Erucic acid derived from rosemary regulates differentiation of mesenchymal stem cells into osteoblasts/adipocytes via suppression of peroxisome proliferator-activated receptor γ transcriptional activity.

Abstract

Osteoporosis is associated with increase in fat tissue in bone marrow in humans. Mesenchymal stem cells in bone marrow are induced to differentiate into osteoblasts rather than adipocytes by the stimulation of peroxisome proliferator-activated receptor (PPAR) γ antagonists. PPARγ antagonists are expected to be useful to prevent osteoporosis by regulating the lineages of mesenchymal stem cells in bone marrow, as well as the prevention of obesity.

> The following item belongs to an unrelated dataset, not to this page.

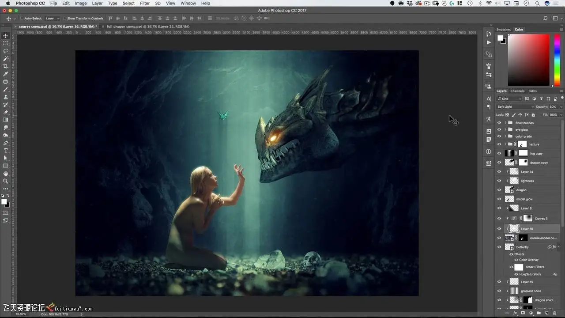Switch to the Channels tab
Image resolution: width=565 pixels, height=318 pixels.
click(x=517, y=91)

In this study, we explored natural components suppressing PPARγ transcriptional activity in rosemary. Separation of active fraction of rosemary extract by repeated high performance liquid chromatograph and PPARγ luciferase reporter assay identified erucic acid, one of the monounsaturated fatty acids, as an active component. Twenty-five-micrometer erucic acid significantly decreased PPARγ luciferase activity and enhanced the differentiation of mouse-delivered C3H10T1/2 cells into osteoblasts rather than adipocytes. Furthermore, 25-μM erucic acid significantly decreased the expression of adipocyte marker genes, while accelerating osteoblast marker genes. In conclusion, erucic acid is a novel natural component derived from rosemary regulating mesenchymal stem cell differentiation via suppression of PPARγ transcriptional activity.